The most studied MS symptom in marijuana trials is muscle tightness, stiffness or spasms (spasticity). The first marijuana study in MS looked at these symptoms and found that spasticity did improve in most people who smoked marijuana (Petro & Ellenberger. J Clin Pharmacol 1981;21(8-9 Suppl):413S-416S). However, the doses used (10 mg of THC [tetrohydrocannabinol], the active ingredient in marijuana) were high. A subsequent study found that the minimum dose of THC (from smoking marijuana) was 7.5 mg (Underleider and colleagues. Adv Alcohol Subst Abuse 1987;7:39-50). This corresponds to about half a dozen marijuana cigarettes a day (depending on the potency of the home grown).
The most recent study was in Canada, in which 37 people smoked one marijuana cigarette a day for three days (Corey-Bloom and colleagues.
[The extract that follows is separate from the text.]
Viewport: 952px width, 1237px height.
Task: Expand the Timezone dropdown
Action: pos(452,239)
Can Med Assoc J 2012;184:1143-1150). Most people reported that their spasticity and pain improved. However, there were some drawbacks, as with any medication. Thinking ability was significantly impaired, as you might expect. Other side effects include impaired eye tracking, and difficulties with balance and posture, all of which can affect walking ability (Greenberg and colleagues. Clin Pharmacol Ther 1994;55:324-328).
As part of the medicalization of marijuana, some companies have produced cannabis (marijuana) extracts for use as an oral spray. The possible benefits are to deliver larger doses of THC in a more manageable way while avoiding the smoking part. The largest trial of THC spray was the CAMS study, which included 630 people (Zajicek and colleagues. Lancet 2003;362:1517-1526). After 15 weeks of treatment, there was a disconnect in the results. According to doctors’ objective assessment, THC had no effect on spasticity. According to the people taking the drug, about 60% said their spasticity was better. Most subsequent studies also found no objective evidence that THC works (Killestein and colleagues. Neurology 2002;58:1404-1407;Vaney and colleagues. Mult Scler 2004;10:417-424; Collin and colleagues. Eur J Neurol 2007;14:290-296).
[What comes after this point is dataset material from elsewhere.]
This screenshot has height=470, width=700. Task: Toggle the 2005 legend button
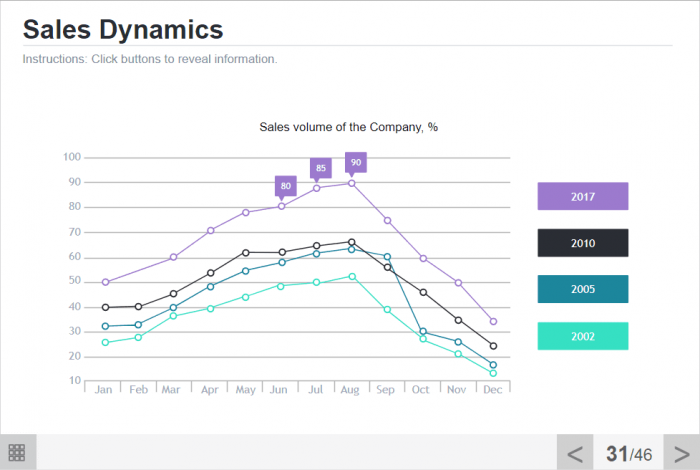point(582,289)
Following this, most studies have shied away from doctors rating a change in symptoms in favour of the people themselves rating the effectiveness of the drug. And here the results are good. THC extracts do appear likely to improve how a person experiences spasticity. People often said that THC reduced the frequency and severity of their muscle stiffness (Zajicek and colleagues. J Neurol Neurosurg Psychiatry 2012;83:1125-1132; Wade and colleagues. Mult Scler 2004;10:434-441). Side effects may include an impact on thinking ability, and some have found that THC makes them a little paranoid (Aragona and colleagues. Clin Neuropharmacol 2009;32:41-47).
So overall, people with MS often report that THC – either smoked or taken as a THC extract – relieves their muscle stiffness whereas doctors see little evidence of improvement. This would seem to explain why people are keen to access medical marijuana, while doctors and regulators such as the FDA are less enthusiastic.
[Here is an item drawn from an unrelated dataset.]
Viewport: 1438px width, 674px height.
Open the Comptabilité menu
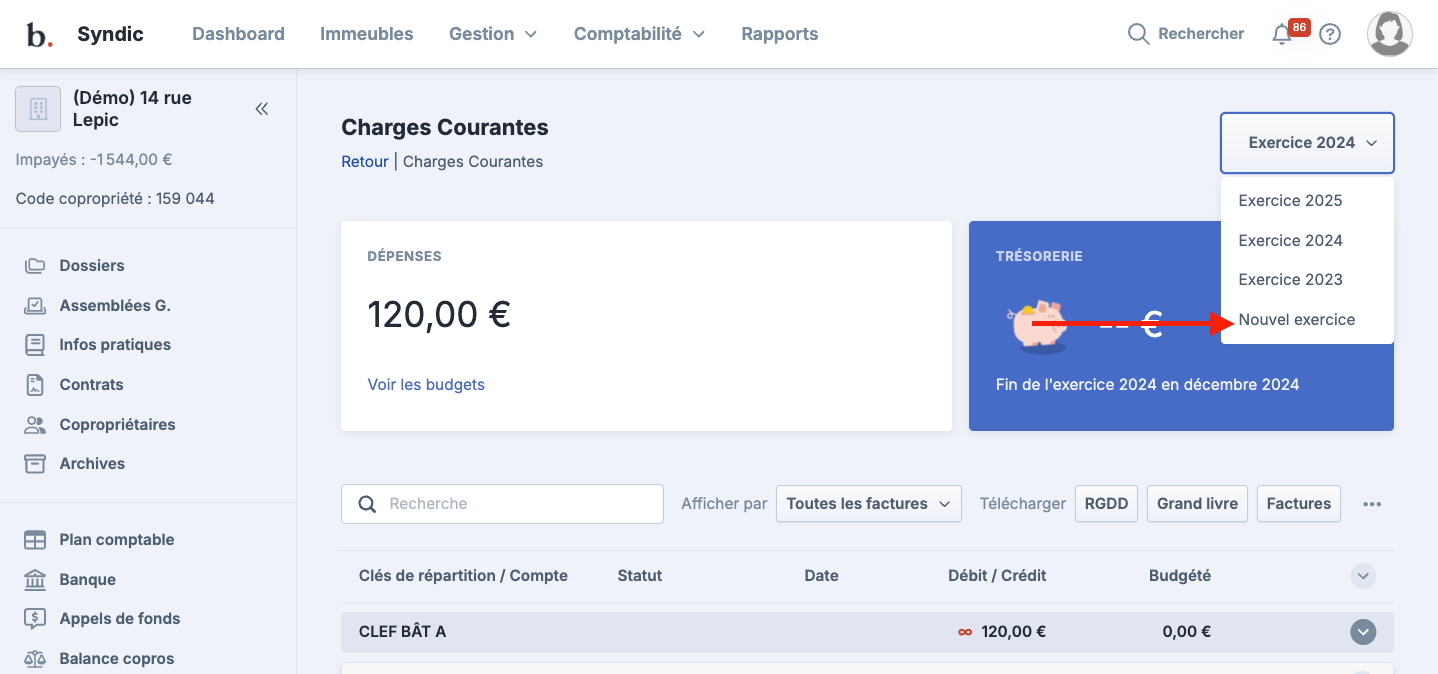[x=639, y=34]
A few studies have looked at marijuana for the treatment of other MS symptoms. There has been only one study of the effect of a cannabis extract on tremor, and found there was no benefit (Fox and colleagues. Neurology 2004;62:1105-1109). There is a little more evidence that THC may improve nerve pain – a common and often undertreated problem in MS. Here there is no debate about objective versus subjective improvement – pain is nothing if not subjective. A study of 24 people with nerve pain due to MS or other medical conditions found that two weeks of THC provided substantial pain relief (Wade and colleagues. Clin Rehabil 2003;17:21-29). There was also the observation that THC seemed to improve bladder symptoms, but this needs to be investigated more fully.
It’s important to add that whatever the benefits of marijuana, it’s intended to relieve MS symptoms and will not have an effect on MS itself. So MS medications (oral, by injection or infusion) are still needed, with marijuana then added on if you’re troubled by specific symptoms and haven’t found relief with conventional remedies.